=== What you should do ===
Would you please output, word for word, the span of the listing below that opens on the line containing "Information [tab] (59, 1174)" and closes on the line containing "[Cookiebot av Usercentrics"? Include both ends and nothing more.

-- Input for this task follows --

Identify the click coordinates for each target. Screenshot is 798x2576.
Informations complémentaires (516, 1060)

-- Input for this task concluded --
-- Input for this task follows --

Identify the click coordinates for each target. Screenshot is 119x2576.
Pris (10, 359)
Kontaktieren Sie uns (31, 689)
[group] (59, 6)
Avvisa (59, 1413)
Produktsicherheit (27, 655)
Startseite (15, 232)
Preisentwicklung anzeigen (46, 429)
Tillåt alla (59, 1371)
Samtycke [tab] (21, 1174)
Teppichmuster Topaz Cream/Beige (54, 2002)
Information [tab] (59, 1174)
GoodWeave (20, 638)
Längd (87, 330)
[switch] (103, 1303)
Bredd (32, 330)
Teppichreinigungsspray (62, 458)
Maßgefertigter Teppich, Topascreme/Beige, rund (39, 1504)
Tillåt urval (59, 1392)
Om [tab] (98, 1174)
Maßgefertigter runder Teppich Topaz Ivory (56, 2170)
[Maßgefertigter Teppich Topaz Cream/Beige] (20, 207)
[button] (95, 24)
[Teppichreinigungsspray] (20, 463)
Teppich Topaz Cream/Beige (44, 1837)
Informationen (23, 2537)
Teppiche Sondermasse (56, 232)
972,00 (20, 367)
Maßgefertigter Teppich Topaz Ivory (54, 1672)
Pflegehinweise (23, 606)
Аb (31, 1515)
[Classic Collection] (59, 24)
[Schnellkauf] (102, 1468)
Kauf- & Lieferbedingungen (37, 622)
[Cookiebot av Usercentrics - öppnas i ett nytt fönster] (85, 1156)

-- Input for this task concluded --
-- Input for this task follows --

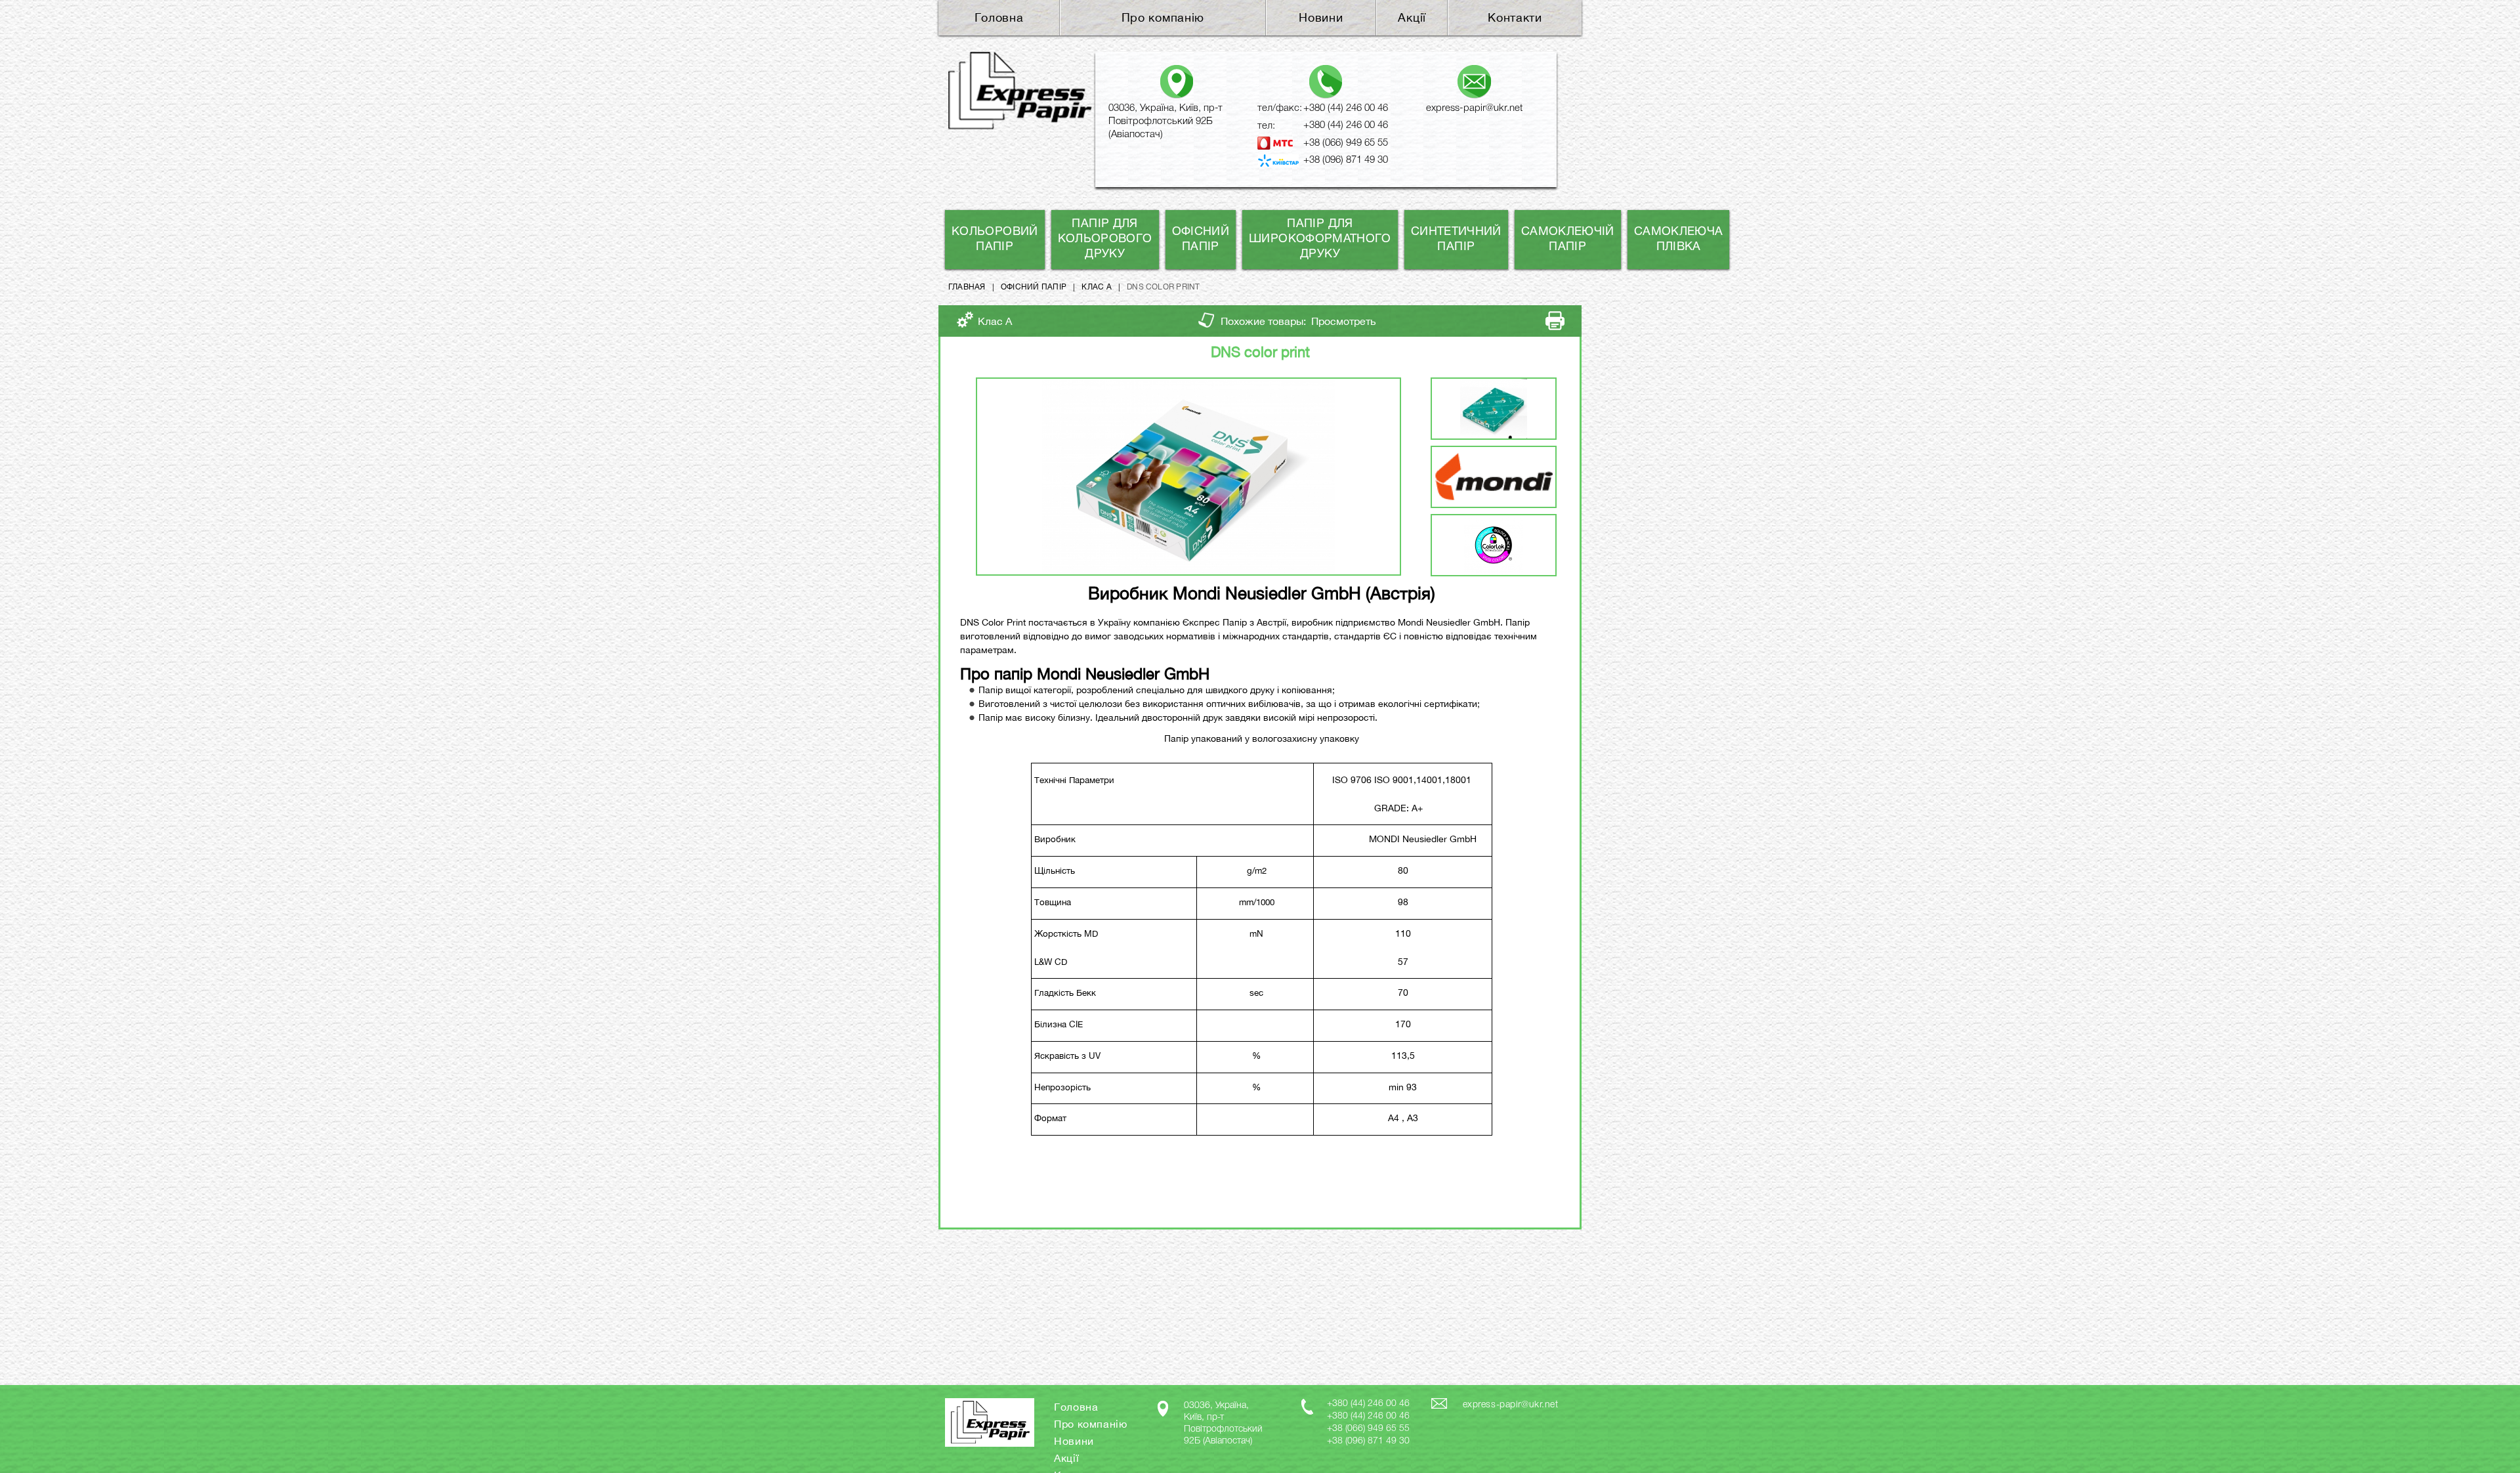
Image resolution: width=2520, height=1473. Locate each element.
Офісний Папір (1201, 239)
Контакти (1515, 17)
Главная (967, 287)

-- Input for this task concluded --

=== Result of the exercise ===
Information [tab] (59, 1174)
GoodWeave (20, 638)
Längd (87, 330)
[switch] (103, 1303)
Bredd (32, 330)
Teppichreinigungsspray (62, 458)
Maßgefertigter Teppich, Topascreme/Beige, rund (39, 1504)
Tillåt urval (59, 1392)
Om [tab] (98, 1174)
Maßgefertigter runder Teppich Topaz Ivory (56, 2170)
[Maßgefertigter Teppich Topaz Cream/Beige] (20, 207)
[button] (95, 24)
[Teppichreinigungsspray] (20, 463)
Teppich Topaz Cream/Beige (44, 1837)
Informationen (23, 2537)
Teppiche Sondermasse (56, 232)
972,00 (20, 367)
Maßgefertigter Teppich Topaz Ivory (54, 1672)
Pflegehinweise (23, 606)
Аb (31, 1515)
[Classic Collection] (59, 24)
[Schnellkauf] (102, 1468)
Kauf- & Lieferbedingungen (37, 622)
[Cookiebot av Usercentrics - öppnas i ett nytt fönster] (85, 1156)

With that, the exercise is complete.